I stopped mountaineering training and started ultraman training. A lot of hamstring and glute strengthening and pushups, 3-5 hours a day. I knew I needed the arms for the swim and the hamstring for the run and bike. Make it so strong that it would not cramp in an 11 hours run time.
Then I called Mann – my old friend who introduced me to triathlon. I am doing it, and you have to come.
How was it possible to do this impossible:
- Great crew – they knew what to do at what time
- Strict instructions – Rick asked me keep 5 feet from the kayak, the kayak will stick to the course, if I am away or close, I am off the course. And every 30 minutes swim back to kayak, drink and eat. I never swam a 10km distance, but it looked so easy at the end. Wow was the crew.
- Experience – My crew had done these races themselves and knew every bit of it. Day 2 I got severe gas around 140 mile followed by diarrhea till the start of the run on day 3, my crew changed my nutrition plan and made me reach the finish line. No where I was to worry about direction, nutrition or anything, they were there every time at every place I needed them. Great Great Great – How cool they made this race.
- No questions asked – hydration, nutrition, and solid food at specific intervals. Discipline is what keeps you away from cramps, and I had none during these extreme 3 days.
- On day3 Manmadh made the run so easy, he himself ran around 29miles step by step, keeping me company. That is a long run for a crew member. Rick kept the food, nutrition, hydration on time, and Mann kept the pace. Unbelievable I did a 52 mile [82 KM] run without any pain or cramps.
- Being Spiritual
- Chanting – long breath and god and war cry – Breatheeee — Jai Mata Di – Breetheeee – Jai Jagannnath —- Breetheee – O YA YA. That takes you to a different zone, and makes impossible possible.
- I even prayed to my bike – “Maa Durga Keep me safe”. I had 2 big collar bone operations riding this bike and I wanted no accident.
- I had my team back in India do a prayer at our factory goddess – Maa Jhadeswari, especially after day 2 health conditions. The prayers worked, it rained at the perfect times where I was so heated up and dehydrated, and kept me running.
- Mountaineering
- I was at 24000ft, that’s a lot of red blood cells to help in ultra races.
- Hypoxi low oxygen training made me train 3 times faster.
- Although I did not train for Ultraman, the mountaineering training and the long hours of hiking in a low oxygen zone with a heavy backpack make you strong for any extreme conditions.
- Army background [ Alumni – National Defence Academy India – Hunter Squandern]
- Never give up
- Do or die
- Talk to mind
- Find that inner strength
- All these principles played a big role in completing the race.

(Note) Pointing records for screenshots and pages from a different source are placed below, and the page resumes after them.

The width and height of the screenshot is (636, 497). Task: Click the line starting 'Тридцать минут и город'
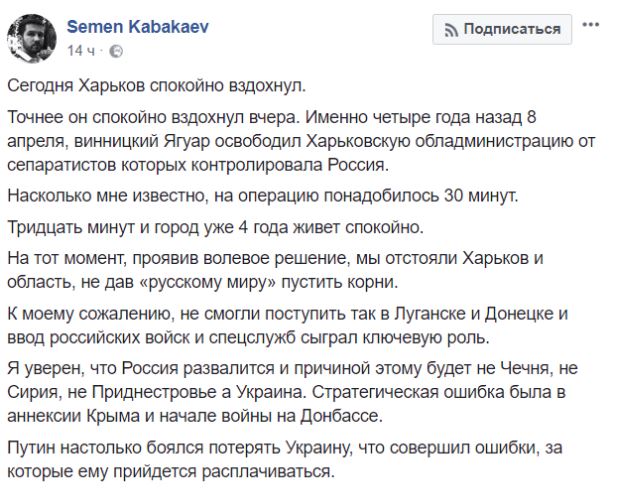click(215, 227)
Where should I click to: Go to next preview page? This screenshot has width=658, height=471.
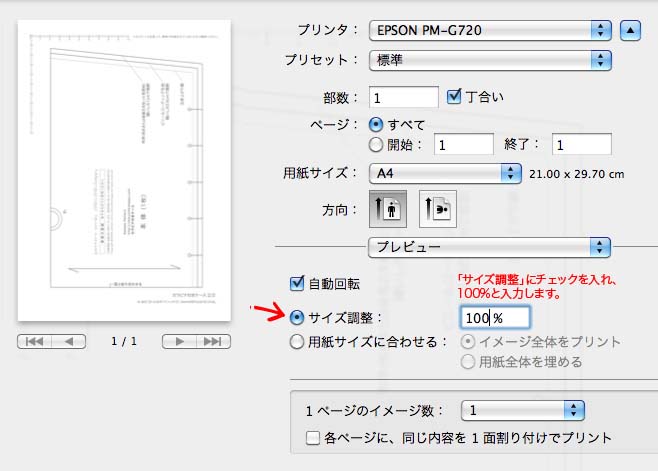(178, 341)
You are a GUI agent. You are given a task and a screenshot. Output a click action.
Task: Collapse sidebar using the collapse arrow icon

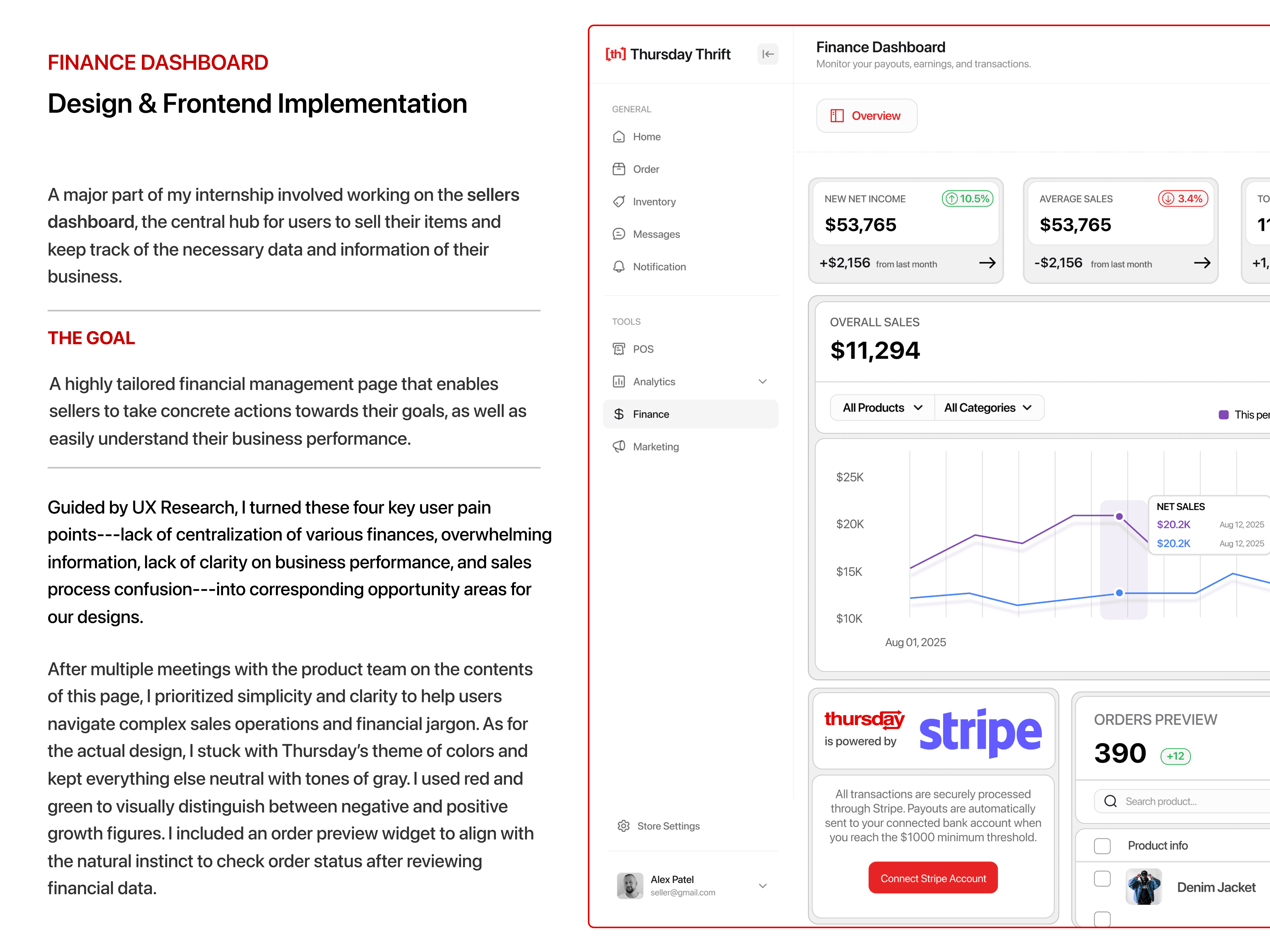tap(768, 54)
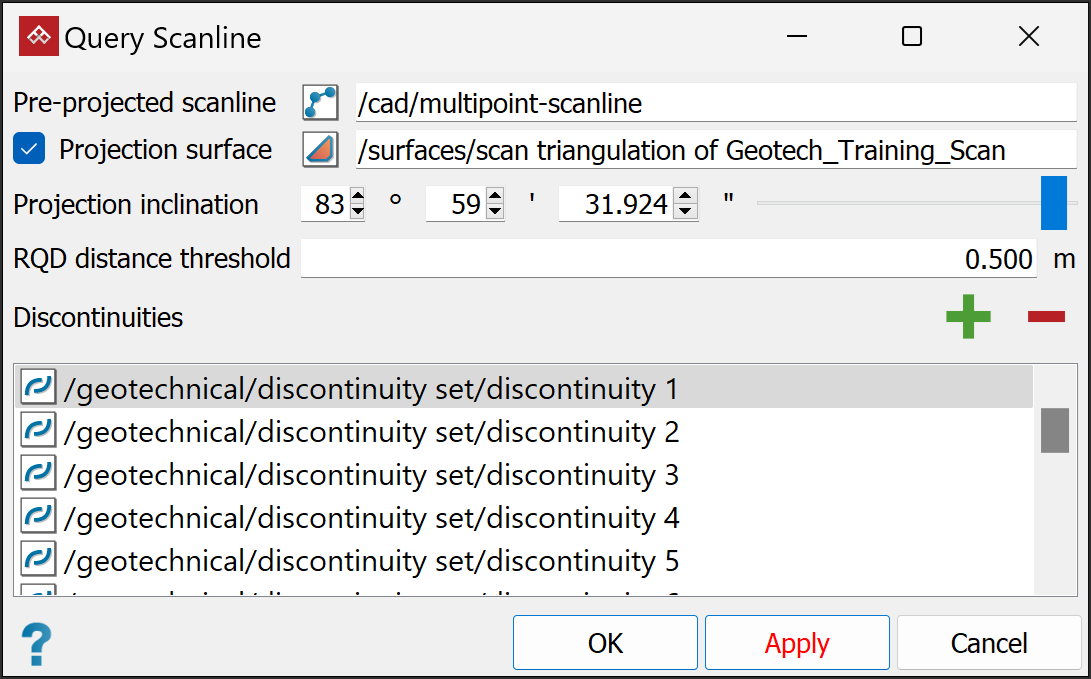Select discontinuity 2 in the list

tap(370, 432)
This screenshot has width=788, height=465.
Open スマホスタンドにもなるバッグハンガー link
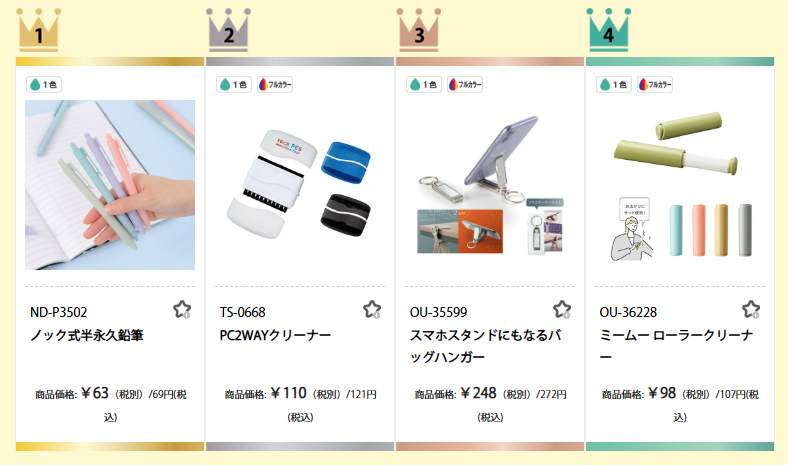pyautogui.click(x=485, y=346)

In the end it is more of a 50% mindgame to finish such extreme races.
- My Dad – Suresh Routray
- Madichala – keep going no matter what – it is his famous principles which are imbibed in me which consist of 4 things:
- Fearless – I went and swam in that same lake alone and got my fear out.

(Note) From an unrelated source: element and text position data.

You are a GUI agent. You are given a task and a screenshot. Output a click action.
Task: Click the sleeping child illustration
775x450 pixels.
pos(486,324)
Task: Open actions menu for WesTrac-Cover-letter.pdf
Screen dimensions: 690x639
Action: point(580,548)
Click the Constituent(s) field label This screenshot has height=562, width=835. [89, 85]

- Honest – It give that extra strength, “I don’t care I am truthful”
- Hard Work – No matter where you work hard, it helps in extreme conditions.
- Perseverance – Continue trying even though it is difficult, and the Ultraman is a perfect example for it.
- Madichala – keep going no matter what – it is his famous principles which are imbibed in me which consist of 4 things:
- Enjoy Smile Be Happy
- Someone asked me where is your garmin – I was like – I don’t even we’re a watch – just go have fun, no stress around position on time.
- Keep it simple – food, nutrition, hydration – repeat the same at specific times, till the finish line, no excuses allowed.
- Everytime you meet people or crew members – simple, dance a little, and throw the stress out.
- The Ohana Family – The Organizers
- It is a way different feeling than running an Ironman.
- It is like a big family for 6 days, you laugh together, you suffer together.
- It is like you are trying to finish and there are 20 people helping you do so, not just your own crew, but every other crew member who meets you on the way.
Loved it, thank you everyone who made me do this impossible task.